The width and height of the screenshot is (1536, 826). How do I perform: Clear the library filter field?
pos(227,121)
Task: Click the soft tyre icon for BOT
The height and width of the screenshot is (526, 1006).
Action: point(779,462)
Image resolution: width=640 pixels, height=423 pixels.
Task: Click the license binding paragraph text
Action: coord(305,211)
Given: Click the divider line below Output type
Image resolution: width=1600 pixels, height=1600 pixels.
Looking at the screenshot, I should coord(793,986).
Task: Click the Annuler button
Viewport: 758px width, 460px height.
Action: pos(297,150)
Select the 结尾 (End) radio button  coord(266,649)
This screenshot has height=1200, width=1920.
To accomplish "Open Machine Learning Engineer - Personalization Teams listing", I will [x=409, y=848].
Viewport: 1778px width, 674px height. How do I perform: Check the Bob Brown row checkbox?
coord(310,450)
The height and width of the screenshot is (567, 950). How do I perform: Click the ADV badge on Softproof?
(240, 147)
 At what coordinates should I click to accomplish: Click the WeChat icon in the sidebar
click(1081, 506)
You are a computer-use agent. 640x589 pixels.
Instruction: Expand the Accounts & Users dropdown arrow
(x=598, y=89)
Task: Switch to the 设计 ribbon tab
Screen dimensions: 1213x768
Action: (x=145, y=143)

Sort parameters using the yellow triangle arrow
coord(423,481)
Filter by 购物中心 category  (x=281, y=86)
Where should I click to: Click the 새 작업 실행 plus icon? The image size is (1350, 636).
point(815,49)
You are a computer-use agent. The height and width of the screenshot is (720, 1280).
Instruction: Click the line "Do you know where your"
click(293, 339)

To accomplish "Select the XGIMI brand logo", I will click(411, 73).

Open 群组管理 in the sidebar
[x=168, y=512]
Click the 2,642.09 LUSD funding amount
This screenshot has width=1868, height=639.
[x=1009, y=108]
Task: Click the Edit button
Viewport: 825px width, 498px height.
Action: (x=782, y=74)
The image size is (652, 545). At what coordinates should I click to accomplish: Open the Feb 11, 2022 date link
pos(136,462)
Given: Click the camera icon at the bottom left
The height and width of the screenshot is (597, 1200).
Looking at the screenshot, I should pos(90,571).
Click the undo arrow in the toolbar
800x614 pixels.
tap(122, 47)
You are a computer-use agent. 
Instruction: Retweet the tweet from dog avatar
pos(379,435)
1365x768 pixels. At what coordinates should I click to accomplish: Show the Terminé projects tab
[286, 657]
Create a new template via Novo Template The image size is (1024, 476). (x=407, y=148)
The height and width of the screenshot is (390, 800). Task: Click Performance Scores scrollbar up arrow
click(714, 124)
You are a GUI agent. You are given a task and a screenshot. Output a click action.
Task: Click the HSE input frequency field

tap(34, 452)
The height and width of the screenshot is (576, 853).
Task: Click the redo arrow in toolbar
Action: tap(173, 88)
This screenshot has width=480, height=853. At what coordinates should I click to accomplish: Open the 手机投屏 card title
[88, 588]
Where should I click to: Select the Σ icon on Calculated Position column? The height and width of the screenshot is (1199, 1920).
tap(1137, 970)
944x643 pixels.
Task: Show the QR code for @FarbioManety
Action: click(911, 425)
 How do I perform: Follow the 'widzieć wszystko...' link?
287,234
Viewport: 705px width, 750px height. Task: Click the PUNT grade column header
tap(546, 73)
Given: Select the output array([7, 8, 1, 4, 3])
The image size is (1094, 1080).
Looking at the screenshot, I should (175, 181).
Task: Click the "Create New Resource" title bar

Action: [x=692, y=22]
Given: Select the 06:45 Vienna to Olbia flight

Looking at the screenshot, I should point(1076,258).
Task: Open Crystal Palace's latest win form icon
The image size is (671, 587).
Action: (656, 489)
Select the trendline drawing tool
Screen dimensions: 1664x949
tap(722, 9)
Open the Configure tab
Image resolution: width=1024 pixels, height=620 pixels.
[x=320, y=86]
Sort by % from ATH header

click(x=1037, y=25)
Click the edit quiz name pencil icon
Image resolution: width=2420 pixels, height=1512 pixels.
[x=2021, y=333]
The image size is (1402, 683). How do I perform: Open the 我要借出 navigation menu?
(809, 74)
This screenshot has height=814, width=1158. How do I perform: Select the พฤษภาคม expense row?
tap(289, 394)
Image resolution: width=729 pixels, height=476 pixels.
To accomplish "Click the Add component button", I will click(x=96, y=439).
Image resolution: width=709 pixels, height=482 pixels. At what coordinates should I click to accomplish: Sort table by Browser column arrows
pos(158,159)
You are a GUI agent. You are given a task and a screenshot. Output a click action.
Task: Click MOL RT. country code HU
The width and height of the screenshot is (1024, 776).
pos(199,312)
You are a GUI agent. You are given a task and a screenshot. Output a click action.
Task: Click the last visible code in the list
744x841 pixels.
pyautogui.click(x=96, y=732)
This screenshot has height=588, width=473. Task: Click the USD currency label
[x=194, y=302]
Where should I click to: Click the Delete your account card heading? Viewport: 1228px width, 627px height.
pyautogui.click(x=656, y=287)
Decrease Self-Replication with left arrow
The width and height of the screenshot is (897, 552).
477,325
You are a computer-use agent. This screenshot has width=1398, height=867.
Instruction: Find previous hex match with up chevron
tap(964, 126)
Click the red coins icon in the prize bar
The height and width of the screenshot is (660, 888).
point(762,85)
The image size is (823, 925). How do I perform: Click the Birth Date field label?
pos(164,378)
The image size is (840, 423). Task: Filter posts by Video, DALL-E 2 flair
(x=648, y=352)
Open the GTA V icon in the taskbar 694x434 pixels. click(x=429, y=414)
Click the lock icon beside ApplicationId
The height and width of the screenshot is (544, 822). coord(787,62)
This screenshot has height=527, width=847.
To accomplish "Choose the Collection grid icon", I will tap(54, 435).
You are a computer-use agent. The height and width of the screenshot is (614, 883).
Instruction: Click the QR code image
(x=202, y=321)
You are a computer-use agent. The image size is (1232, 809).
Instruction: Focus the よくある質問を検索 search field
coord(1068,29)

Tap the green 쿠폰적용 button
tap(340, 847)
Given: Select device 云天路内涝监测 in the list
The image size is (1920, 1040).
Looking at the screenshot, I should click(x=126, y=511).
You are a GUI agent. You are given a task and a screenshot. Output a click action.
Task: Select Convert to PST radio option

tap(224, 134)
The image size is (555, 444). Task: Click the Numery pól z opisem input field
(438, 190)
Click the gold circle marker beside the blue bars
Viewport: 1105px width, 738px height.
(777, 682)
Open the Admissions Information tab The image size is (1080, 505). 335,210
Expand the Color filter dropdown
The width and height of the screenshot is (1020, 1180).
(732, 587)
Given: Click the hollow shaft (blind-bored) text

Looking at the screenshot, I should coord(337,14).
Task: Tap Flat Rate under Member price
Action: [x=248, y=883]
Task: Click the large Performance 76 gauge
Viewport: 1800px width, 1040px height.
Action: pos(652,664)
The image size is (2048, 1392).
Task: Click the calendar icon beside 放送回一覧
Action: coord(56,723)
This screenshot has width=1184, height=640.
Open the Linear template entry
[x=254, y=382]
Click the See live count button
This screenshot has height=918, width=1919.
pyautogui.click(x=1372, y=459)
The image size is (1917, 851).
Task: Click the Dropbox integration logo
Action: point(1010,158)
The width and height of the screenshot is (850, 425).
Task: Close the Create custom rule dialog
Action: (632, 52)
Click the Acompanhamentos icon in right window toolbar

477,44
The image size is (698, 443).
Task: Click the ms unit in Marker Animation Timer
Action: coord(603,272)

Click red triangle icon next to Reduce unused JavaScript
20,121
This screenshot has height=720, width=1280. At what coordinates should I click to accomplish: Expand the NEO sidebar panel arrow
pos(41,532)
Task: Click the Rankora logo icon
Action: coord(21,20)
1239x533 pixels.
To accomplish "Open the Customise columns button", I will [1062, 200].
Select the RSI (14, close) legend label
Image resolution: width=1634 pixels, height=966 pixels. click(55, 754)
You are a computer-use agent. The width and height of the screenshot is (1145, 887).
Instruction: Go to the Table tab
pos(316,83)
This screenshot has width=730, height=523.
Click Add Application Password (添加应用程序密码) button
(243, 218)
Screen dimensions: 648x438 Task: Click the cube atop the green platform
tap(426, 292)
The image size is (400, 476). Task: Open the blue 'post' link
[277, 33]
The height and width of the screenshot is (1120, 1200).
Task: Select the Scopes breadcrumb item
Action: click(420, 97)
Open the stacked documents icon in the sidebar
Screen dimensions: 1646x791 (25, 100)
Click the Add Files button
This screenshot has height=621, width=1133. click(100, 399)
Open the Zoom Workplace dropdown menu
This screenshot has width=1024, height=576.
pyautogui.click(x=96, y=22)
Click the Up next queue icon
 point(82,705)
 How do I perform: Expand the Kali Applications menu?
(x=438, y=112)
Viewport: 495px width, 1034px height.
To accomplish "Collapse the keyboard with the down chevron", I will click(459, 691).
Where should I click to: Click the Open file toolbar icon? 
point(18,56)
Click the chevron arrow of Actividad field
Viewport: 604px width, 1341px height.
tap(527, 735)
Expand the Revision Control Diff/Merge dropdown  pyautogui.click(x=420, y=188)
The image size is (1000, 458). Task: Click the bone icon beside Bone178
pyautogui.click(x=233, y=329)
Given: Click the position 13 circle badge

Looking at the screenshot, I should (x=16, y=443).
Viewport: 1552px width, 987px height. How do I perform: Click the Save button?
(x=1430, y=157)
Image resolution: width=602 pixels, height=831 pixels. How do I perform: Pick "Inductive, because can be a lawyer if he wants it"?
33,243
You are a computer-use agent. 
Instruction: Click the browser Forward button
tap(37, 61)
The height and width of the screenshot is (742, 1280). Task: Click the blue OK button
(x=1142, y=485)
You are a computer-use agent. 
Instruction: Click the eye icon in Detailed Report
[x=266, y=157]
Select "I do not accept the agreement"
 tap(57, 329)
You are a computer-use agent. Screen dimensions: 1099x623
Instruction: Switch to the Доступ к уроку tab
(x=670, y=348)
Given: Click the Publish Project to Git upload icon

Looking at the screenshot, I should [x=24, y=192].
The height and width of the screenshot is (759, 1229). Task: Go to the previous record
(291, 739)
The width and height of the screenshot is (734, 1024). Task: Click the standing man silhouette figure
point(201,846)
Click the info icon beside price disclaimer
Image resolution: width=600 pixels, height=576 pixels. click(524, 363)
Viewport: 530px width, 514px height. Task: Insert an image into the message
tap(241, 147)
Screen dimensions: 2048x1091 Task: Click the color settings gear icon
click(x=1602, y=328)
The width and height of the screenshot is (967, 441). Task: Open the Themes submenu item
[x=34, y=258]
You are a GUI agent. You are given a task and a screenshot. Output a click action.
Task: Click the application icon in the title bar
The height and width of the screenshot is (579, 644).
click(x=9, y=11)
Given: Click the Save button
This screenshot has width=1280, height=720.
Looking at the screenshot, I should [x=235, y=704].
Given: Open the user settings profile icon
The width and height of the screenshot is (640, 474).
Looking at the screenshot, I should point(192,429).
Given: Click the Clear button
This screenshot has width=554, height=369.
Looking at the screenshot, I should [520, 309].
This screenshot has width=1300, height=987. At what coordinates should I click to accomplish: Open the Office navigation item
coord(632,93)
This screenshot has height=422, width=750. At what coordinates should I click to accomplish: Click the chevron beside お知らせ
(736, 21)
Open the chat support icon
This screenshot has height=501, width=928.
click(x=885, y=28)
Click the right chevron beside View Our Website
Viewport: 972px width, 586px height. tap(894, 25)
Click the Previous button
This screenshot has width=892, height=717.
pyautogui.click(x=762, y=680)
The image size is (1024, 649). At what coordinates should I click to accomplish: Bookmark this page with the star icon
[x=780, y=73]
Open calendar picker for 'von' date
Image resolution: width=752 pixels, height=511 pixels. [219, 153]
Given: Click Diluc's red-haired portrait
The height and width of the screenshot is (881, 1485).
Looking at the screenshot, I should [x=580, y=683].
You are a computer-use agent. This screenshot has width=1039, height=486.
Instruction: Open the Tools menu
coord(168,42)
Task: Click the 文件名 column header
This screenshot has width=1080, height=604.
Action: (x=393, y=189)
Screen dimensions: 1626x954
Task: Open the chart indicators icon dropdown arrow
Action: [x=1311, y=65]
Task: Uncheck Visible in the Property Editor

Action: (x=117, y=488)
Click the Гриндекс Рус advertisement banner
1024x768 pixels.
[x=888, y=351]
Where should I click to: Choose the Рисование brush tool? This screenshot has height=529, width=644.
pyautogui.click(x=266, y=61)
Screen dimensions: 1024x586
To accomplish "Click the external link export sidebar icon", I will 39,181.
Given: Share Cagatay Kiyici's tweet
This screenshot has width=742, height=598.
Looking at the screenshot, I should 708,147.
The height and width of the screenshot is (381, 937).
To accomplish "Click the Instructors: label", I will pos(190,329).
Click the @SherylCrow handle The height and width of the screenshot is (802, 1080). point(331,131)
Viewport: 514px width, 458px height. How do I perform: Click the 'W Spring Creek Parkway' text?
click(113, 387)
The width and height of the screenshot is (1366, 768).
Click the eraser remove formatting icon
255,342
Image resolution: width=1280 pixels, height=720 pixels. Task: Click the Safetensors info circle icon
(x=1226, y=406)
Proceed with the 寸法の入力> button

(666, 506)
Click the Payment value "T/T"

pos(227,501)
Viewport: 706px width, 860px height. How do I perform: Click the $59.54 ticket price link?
***
What is needed: Wherever the word "will" appears in a line of the data, copy that line.

Solution:
To accomplish "Open Machine Learning Engineer - Personalization Teams listing", I will [x=409, y=848].
To accomplish "Select the XGIMI brand logo", I will click(411, 73).
To accomplish "Click the Add component button", I will click(x=96, y=439).
To accomplish "Choose the Collection grid icon", I will tap(54, 435).
To accomplish "Open the Customise columns button", I will [1062, 200].
To accomplish "Collapse the keyboard with the down chevron", I will click(459, 691).
To accomplish "Click the external link export sidebar icon", I will 39,181.
To accomplish "Click the Instructors: label", I will pos(190,329).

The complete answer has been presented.